---- TEXT SECTION
# Worksheet 05

Name:  Aidan Clark

UID: U01817265

### Topics

- Cost Functions
- Kmeans

### Cost Function

Solving Data Science problems often starts by defining a metric with which to evaluate solutions were you able to find some. This metric is called a cost function. Data Science then backtracks and tries to find a process / algorithm to find solutions that can optimize for that cost function.

For example suppose you are asked to cluster three points A, B, C into two non-empty clusters. If someone gave you the solution `{A, B}, {C}`, how would you evaluate that this is a good solution?

Notice that because the clusters need to be non-empty and all points must be assigned to a cluster, it must be that two of the three points will be together in one cluster and the third will be alone in the other cluster.

In the above solution, if A and B are closer than A and C, and B and C, then this is a good solution. The smaller the distance between the two points in the same cluster (here A and B), the better the solution. So we can define our cost function to be that distance (between A and B here)!

The algorithm / process would involve clustering together the two closest points and put the third in its own cluster. This process optimizes for that cost function because no other pair of points could have a lower distance (although it could equal it).

### K means

a) (1-dimensional clustering) Walk through Lloyd's algorithm step by step on the following dataset:

`[0, .5, 1.5, 2, 6, 6.5, 7]` (note: each of these are 1-dimensional data points)

Given the initial centroids:

`[0, 2]`

1st iteration:
Cluster 1 (center = 0): [0,0.5,]
Cluster 2 (center = 2): [1.5,2,6,6.5,7]

2nd iteration:
Now the centers are 0.25 and 4.6
Cluster 1 (center = 0.25): [0, 0.5, 1.5, 2]
Cluster 2 (center = 4.6): [6, 6.5, 7]

3rd iteration:
Cluster 1 (center = 1): [0, 0.5, 1.5, 2]
Cluster 2 (center = 6.5): [6, 6.5, 7]

Clusters didn't change, so we've converged

b) Describe in plain english what the cost function for k means is.
--------
---- SUPPLIED INFORMATION
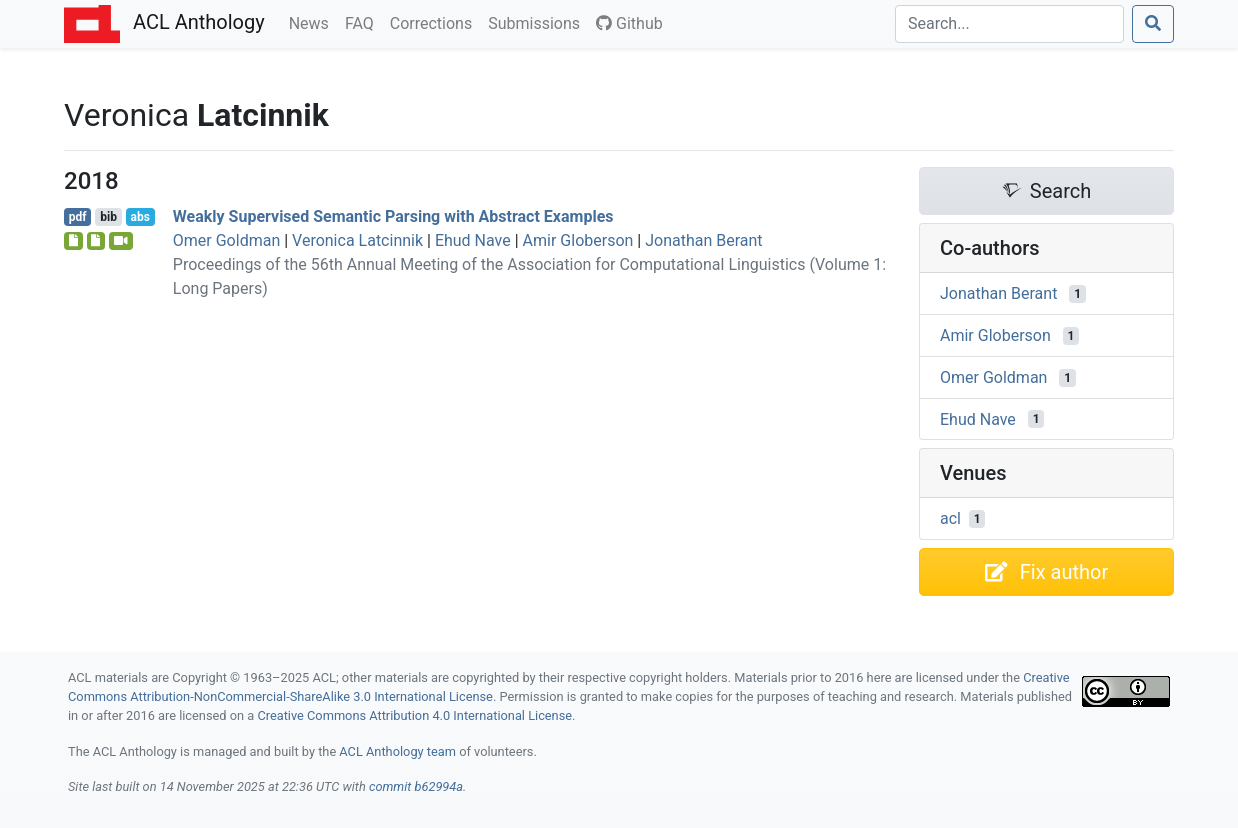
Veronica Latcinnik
--------
■ TO DO ■
Extract the complete k-means worksheet above verbatim, from its title line through the final question.

■ TASK RESULT ■
# Worksheet 05

Name:  Aidan Clark

UID: U01817265

### Topics

- Cost Functions
- Kmeans

### Cost Function

Solving Data Science problems often starts by defining a metric with which to evaluate solutions were you able to find some. This metric is called a cost function. Data Science then backtracks and tries to find a process / algorithm to find solutions that can optimize for that cost function.

For example suppose you are asked to cluster three points A, B, C into two non-empty clusters. If someone gave you the solution `{A, B}, {C}`, how would you evaluate that this is a good solution?

Notice that because the clusters need to be non-empty and all points must be assigned to a cluster, it must be that two of the three points will be together in one cluster and the third will be alone in the other cluster.

In the above solution, if A and B are closer than A and C, and B and C, then this is a good solution. The smaller the distance between the two points in the same cluster (here A and B), the better the solution. So we can define our cost function to be that distance (between A and B here)!

The algorithm / process would involve clustering together the two closest points and put the third in its own cluster. This process optimizes for that cost function because no other pair of points could have a lower distance (although it could equal it).

### K means

a) (1-dimensional clustering) Walk through Lloyd's algorithm step by step on the following dataset:

`[0, .5, 1.5, 2, 6, 6.5, 7]` (note: each of these are 1-dimensional data points)

Given the initial centroids:

`[0, 2]`

1st iteration:
Cluster 1 (center = 0): [0,0.5,]
Cluster 2 (center = 2): [1.5,2,6,6.5,7]

2nd iteration:
Now the centers are 0.25 and 4.6
Cluster 1 (center = 0.25): [0, 0.5, 1.5, 2]
Cluster 2 (center = 4.6): [6, 6.5, 7]

3rd iteration:
Cluster 1 (center = 1): [0, 0.5, 1.5, 2]
Cluster 2 (center = 6.5): [6, 6.5, 7]

Clusters didn't change, so we've converged

b) Describe in plain english what the cost function for k means is.